24 Gelet op een en ander moet op de gestelde vraag worden geantwoord dat artikel 13 van de machtigingsrichtlijn aldus moet worden uitgelegd dat het zich niet verzet tegen een belasting als die welke in het hoofdgeding aan de orde is, te weten een belasting die wordt opgelegd aan de eigenaar van structuren zoals zendpylonen of zendmasten die verankerd zijn op een specifiek daartoe bestemde locatie en bestemd zijn om de antennes te dragen die nodig zijn om de goede werking van het mobieletelecommunicatienetwerk te verzekeren en die niet op een bestaande constructie konden worden geïnstalleerd.
Kosten
25 Ten aanzien van de partijen in het hoofdgeding is de procedure als een aldaar gerezen incident te beschouwen, zodat de verwijzende rechterlijke instantie over de kosten heeft te beslissen. De door anderen wegens indiening van hun opmerkingen bij het Hof gemaakte kosten komen niet voor vergoeding in aanmerking.

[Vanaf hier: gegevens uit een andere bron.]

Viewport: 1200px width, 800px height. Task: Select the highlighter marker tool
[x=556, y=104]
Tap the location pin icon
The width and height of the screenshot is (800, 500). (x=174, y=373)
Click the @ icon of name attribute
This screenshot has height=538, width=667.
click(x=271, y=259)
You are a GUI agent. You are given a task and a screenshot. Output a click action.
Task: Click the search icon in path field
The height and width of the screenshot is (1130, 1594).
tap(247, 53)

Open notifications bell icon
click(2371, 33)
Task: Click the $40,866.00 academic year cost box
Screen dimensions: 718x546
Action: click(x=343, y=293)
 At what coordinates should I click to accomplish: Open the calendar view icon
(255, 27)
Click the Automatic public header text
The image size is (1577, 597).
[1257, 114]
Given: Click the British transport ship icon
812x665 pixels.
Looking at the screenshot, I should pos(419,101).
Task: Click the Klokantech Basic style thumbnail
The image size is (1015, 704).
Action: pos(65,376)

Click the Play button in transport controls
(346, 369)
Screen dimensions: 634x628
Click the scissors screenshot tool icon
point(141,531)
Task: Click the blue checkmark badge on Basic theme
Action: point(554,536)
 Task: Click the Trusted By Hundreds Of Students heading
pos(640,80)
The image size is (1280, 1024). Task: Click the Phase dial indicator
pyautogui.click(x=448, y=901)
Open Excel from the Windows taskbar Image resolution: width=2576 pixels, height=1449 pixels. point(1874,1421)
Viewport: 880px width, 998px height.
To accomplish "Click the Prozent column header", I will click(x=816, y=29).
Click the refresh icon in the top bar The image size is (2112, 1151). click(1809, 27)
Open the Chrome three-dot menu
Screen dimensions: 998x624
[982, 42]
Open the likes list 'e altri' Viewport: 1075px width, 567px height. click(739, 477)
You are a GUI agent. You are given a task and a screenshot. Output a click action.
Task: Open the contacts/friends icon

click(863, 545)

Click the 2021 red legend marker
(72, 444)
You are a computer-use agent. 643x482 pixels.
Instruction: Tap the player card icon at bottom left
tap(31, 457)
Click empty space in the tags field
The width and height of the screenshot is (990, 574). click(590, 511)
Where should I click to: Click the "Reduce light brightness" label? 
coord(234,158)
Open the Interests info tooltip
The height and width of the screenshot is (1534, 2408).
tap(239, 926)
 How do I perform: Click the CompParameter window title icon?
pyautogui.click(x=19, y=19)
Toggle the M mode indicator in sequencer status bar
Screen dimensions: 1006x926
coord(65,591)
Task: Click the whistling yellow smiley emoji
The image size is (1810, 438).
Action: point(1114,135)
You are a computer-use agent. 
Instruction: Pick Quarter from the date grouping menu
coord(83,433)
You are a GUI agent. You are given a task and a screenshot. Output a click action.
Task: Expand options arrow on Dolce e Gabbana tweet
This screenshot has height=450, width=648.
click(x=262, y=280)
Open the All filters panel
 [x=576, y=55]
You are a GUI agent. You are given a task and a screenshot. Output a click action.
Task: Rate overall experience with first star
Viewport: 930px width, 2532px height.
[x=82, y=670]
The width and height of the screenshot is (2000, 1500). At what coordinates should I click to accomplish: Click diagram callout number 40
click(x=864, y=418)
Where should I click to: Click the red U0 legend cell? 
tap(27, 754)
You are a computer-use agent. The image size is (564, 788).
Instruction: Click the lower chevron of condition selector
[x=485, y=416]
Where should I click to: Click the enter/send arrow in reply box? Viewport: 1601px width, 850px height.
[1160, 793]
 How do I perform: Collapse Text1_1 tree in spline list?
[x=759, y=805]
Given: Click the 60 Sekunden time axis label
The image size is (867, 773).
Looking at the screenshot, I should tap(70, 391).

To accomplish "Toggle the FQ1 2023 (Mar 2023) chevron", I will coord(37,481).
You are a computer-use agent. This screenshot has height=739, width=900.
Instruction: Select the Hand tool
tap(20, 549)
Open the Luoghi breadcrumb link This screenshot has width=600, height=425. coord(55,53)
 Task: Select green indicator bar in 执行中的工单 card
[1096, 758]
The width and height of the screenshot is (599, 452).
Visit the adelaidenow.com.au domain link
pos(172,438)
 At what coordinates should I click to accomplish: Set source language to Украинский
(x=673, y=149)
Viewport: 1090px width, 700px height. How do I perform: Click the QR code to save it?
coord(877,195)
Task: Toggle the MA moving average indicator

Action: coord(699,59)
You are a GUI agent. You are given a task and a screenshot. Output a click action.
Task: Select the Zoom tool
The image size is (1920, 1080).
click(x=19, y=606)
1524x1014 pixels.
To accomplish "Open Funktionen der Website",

Artikel 13 van richtlijn 2002/20/EG van het Europees Parlement en de Raad van 7 maart 2002 betreffende de machtiging voor elektronischecommunicatienetwerken en ‑diensten (machtigingsrichtlijn) moet aldus worden uitgelegd dat het zich niet verzet tegen een belasting als die welke in het hoofdgeding aan de orde is, te weten een belasting die wordt opgelegd aan de eigenaar van structuren zoals zendpylonen of zendmasten die verankerd zijn op een specifiek daartoe bestemde locatie en bestemd zijn om de antennes te dragen die nodig zijn om de goede werking van het mobieletelecommunicatienetwerk te verzekeren en die niet op een bestaande constructie konden worden geïnstalleerd.